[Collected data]
---*---

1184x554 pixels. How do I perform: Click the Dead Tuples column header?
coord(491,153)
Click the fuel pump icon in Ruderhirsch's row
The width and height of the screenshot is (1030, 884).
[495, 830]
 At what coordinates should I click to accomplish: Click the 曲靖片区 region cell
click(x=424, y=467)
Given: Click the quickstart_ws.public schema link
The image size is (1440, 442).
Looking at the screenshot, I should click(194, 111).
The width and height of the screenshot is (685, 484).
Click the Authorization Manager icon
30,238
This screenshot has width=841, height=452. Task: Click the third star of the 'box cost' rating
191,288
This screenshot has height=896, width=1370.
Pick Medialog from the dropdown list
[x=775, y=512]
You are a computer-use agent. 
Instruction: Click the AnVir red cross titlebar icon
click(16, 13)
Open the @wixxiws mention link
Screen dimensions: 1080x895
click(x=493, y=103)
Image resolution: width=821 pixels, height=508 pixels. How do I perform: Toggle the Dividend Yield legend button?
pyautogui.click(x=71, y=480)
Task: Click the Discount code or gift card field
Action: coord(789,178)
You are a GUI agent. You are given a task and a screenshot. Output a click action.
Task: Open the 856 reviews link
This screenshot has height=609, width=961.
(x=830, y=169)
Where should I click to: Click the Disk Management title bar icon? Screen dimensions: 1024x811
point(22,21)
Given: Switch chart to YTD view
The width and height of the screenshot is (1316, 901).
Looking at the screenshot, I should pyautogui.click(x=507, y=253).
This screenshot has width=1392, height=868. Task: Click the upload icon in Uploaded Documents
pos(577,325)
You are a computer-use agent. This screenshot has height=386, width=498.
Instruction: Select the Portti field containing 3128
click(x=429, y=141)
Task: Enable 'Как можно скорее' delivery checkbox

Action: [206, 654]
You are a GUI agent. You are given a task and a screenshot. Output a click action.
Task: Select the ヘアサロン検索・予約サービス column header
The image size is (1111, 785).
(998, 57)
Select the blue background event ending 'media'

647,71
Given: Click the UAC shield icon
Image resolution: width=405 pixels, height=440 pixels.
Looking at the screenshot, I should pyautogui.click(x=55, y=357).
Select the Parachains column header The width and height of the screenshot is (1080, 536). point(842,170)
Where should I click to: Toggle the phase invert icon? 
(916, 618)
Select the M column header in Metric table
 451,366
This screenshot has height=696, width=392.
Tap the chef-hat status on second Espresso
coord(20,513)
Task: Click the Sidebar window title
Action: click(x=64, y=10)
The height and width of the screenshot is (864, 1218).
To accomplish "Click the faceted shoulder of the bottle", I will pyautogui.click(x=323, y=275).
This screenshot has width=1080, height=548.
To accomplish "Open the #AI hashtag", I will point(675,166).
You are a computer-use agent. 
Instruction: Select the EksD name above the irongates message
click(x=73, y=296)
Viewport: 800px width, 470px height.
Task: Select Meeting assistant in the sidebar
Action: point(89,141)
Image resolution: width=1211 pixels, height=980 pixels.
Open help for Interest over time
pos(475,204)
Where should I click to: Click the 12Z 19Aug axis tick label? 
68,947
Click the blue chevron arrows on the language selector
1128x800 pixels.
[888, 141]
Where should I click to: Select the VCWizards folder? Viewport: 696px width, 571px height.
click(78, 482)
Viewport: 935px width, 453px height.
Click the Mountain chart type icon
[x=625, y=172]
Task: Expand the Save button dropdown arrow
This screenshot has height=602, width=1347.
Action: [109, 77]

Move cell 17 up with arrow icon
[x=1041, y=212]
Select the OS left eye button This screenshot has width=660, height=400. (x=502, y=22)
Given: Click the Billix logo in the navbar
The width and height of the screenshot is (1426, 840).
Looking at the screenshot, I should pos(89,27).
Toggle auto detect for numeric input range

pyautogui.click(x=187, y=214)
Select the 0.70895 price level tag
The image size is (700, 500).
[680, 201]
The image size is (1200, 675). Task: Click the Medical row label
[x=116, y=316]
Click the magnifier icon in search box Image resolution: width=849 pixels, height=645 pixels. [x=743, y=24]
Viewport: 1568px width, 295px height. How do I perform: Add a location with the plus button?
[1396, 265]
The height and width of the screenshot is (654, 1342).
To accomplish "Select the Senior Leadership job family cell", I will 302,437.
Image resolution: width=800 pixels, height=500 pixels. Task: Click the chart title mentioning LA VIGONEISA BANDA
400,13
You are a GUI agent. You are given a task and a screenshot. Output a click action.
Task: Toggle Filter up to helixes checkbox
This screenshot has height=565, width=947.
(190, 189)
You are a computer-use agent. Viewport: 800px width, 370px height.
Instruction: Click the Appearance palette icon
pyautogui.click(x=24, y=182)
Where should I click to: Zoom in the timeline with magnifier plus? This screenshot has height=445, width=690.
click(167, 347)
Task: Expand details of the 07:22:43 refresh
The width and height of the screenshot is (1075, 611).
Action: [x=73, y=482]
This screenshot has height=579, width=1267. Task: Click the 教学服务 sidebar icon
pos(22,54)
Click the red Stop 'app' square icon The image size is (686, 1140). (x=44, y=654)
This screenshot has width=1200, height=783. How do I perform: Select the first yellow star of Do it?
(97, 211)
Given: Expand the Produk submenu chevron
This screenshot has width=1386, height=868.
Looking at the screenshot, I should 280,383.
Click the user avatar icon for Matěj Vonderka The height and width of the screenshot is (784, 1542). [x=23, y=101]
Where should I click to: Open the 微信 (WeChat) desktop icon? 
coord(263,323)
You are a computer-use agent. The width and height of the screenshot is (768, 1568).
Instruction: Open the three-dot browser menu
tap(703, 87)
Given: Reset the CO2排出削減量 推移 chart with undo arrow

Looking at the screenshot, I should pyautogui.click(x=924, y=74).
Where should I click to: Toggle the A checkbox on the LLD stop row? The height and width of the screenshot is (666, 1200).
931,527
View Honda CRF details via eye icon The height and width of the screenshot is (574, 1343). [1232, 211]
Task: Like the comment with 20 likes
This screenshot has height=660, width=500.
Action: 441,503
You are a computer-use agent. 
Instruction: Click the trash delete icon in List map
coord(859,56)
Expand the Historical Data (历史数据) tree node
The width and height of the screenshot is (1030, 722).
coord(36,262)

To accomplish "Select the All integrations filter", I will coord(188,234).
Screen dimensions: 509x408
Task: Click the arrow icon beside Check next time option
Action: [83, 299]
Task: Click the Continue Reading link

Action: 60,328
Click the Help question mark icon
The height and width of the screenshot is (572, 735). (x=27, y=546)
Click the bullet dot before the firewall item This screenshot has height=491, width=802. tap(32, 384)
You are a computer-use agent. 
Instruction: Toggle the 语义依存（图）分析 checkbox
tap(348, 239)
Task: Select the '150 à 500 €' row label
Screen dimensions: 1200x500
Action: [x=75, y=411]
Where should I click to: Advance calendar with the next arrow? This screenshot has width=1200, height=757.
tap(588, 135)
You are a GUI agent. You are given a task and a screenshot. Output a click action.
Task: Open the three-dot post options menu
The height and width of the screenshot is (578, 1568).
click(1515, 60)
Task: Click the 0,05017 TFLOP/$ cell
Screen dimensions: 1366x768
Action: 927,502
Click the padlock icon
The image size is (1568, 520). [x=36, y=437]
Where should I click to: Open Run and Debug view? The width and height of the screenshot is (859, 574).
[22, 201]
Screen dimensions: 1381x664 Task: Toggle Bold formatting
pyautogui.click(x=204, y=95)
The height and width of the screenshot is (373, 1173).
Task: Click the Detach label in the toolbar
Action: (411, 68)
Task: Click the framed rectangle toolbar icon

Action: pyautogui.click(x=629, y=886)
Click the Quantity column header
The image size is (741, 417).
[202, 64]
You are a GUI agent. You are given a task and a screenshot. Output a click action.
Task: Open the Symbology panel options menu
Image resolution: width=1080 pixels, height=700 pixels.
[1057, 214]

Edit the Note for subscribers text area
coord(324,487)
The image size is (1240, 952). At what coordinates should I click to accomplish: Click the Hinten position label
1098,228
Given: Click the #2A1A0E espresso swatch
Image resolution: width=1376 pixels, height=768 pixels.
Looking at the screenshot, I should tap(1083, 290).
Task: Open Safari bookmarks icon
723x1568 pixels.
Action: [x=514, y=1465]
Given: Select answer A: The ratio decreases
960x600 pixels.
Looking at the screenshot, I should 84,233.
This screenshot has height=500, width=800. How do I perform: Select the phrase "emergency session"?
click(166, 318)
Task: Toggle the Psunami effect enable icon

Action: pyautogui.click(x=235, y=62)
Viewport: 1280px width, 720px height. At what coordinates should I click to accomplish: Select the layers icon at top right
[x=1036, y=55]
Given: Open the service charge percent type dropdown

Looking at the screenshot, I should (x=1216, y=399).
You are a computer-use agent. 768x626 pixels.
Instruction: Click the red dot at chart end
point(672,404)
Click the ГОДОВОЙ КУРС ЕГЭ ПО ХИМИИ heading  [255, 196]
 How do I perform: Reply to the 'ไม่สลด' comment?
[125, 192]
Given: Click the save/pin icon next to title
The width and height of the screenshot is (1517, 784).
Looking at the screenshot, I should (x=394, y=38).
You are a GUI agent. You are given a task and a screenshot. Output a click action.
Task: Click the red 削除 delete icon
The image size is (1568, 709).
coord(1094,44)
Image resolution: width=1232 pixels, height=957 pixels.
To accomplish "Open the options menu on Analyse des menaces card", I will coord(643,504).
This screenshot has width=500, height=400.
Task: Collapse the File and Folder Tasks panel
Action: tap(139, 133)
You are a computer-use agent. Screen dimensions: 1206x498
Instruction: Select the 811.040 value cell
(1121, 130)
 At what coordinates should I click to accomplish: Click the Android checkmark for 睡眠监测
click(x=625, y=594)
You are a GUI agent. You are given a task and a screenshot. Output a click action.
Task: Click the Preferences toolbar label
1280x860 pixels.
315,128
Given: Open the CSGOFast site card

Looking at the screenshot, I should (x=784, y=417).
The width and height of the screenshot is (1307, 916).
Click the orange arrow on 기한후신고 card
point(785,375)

---*---

### Instructions to follow
Beginning at the line with "The image size is (1200, 675)." and stopping after the line with "Click the magnifier", please write out every line of the data above exactly and nothing else.

### Output of the exercise
The image size is (1200, 675). Task: Click the Medical row label
[x=116, y=316]
Click the magnifier icon in search box Image resolution: width=849 pixels, height=645 pixels. [x=743, y=24]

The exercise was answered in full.